Forecasting Snow

A selected chronology

·  George (1960)

·  Goree and Younkin (1966)

·  Younkin and Browne (1970)

·  Cook (1980)

·  Beckman (1987)

·  Auer (1987)

·  Morrison (1989)

·  Chaston (1989)

o  Chaston, P. R., 1989: The Magic Chart for forecasting snow amounts. Nat. Wea. Dig., 14, 20-22.

·  Garcia (1994)

·  Johnston (1995)

·  Wetzle and Martin (2001)

Locating the Area of Maximum Snowfall

taken largely from George (1960)

The 0ºC isotherm at 850 mb is used as the basic defining line for the snow area. This isotherm should be carefully checked, using all data at 850 mb (either in real-time or as a check on model performance). It should then be checked against the surface map, keeping in mind the following points:

1. In areas of precipitation, stations reporting snow should be on the cold side of the 0ºC isotherm at 850 mb; stations reporting mixed types will be very close to this isotherm.

2. In areas of no precipitation, the 0ºC isotherm at 850 mb will roughly parallel the 32ºF isotherm at the surface. In cloudy areas, the separation will be small, and in clear areas larger.

At the 850 mb level the 0ºC wet bulb temperature should be sketched in, particularly in the area where precipitation may be anticipated in the next 12 to 24 hours. This line will also serve as the first approximation of the future position of the 0ºC isotherm at 850 mb. Here, the reasoning holds that, if the atmosphere is not saturated, snow falling into it from above will be subject to evaporation and lower the wet bulb temperature to 0ºC.

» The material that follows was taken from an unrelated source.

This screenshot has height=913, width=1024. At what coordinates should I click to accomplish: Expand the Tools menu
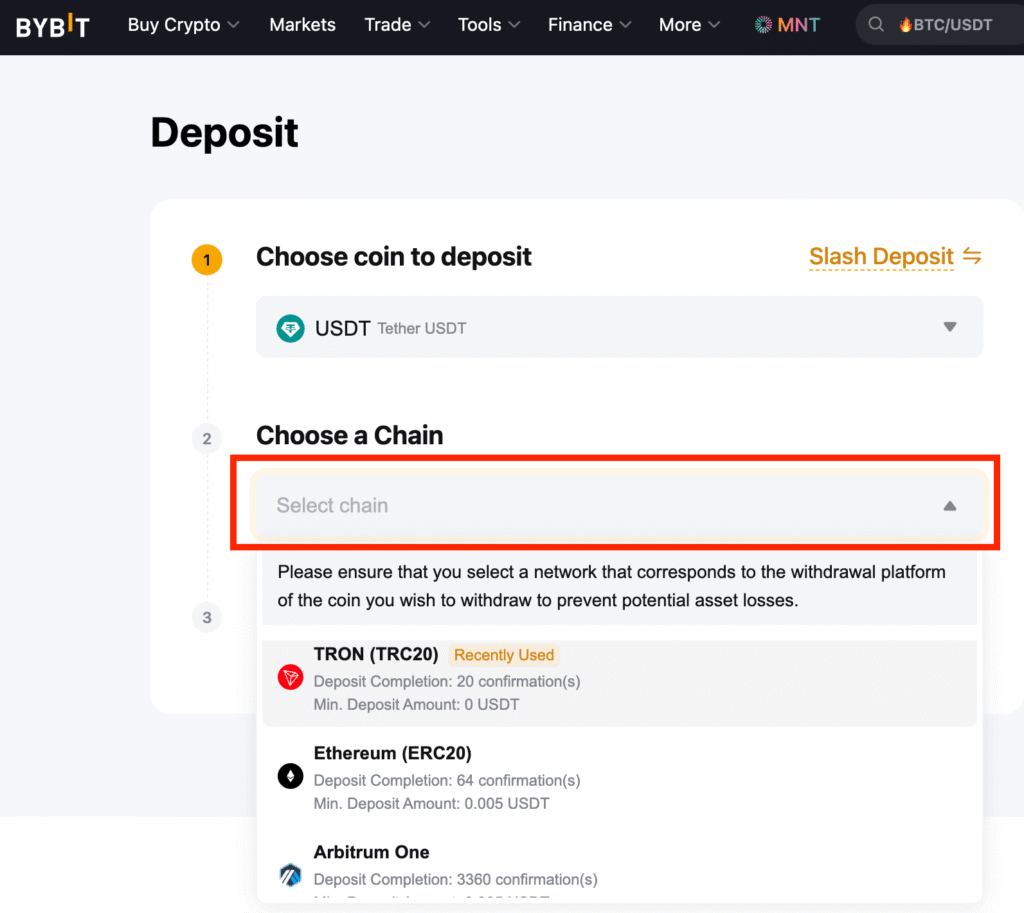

At the 850 mb level the 5ºC dewpoint line, and at 700 mb level the 10ºC dewpoint line are used as the basic defining lines for the area of maximum snowfall. The area at 850 mb that lies within the overlap of the 0ºC isotherm and the -5ºC dewpoint line is the first approximation of the maximum snowfall area. All stations within this area have temperatures less than 0ºC and temperature dewpoint spreads of 5ºC or less. This area is then further refined by superimposing the sketched 10ºC dewpoint line at 700 mb upon the area. Now the final area is defined by the 0ºC isotherm and the overlapping minimum dewpoint lines from both levels. This final area becomes the one where moderate or heavy snow will be reported.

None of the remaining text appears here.